In an Earlier Era of “Walkable Cities”

If you take a close look at some of Milwaukee’s older neighborhoods, you’ll notice that a hundred years ago (approximately, say, 1870-1930) factories were surrounded not only by the modest cottages of workers but also by the mansions of the owners. Today you’d be lucky to find an owner living in the same metropolitan area as the factory, much less somewhere inside the United States.

The university where I teach, Milwaukee School of Engineering, sits on the site of the former Blatz Brewing Co., and in fact, several buildings on our campus were once part of the Blatz complex. So I’ve taken a casual interest in learning more about Blatz’s history, especially as it relates to our own buildings.

Not long ago, I stumbled across a photograph of the mansion Valentin Blatz built within just a few blocks of his company. Beautiful!

(Aside: the historic photos of the Blatz mansion in this post are from the Historic Photo Collection, F.P. Zeidler Humanities Room, Milwaukee Public Library, and are used with with permission.)

Described as a three-story stone mansion that was a blend of Queen Anne, Romanesque, and Gothic styles, the residence was designed by architect Charles A. Gombert and was home to Valentin Blatz from 1884, the year it was built, until his death in 1894.

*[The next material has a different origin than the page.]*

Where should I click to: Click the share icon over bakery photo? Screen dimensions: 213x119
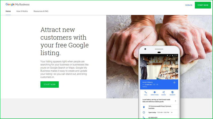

Blatz mansion 1920s from 8-9-64 article

Blatz mansion photograph taken from an August 9, 1964, newspaper article. Originally captioned: “The old Victorian mansion of Valentin Blatz, Sr., is shown as it appeared in the 1920’s. The pioneer brewer’s structure was razed last week along with an old coach house that stood behind it. “

Interesting aside: Charles A. Gombert also designed Milwaukee’s North Point Water Tower, Wikipedia entry here and more detailed Urban Milwaukee article here.

Photo taken by Kevin Hansen. Via Wikipedia, CC BY-SA 3.0

I’ve seen this phenomenon repeated across the older neighborhoods of Milwaukee. As recently as the 1930s neighborhoods appear to have been developed with walkability in mind. Factories and retail businesses lined the main streets, and residential housing filled in the blocks in between. It’s so intriguing to think about factory owners walking home from their places of business, perhaps greeting workers and their families along the way, who would also have been able to walk to work. What a different kind of community that must have created!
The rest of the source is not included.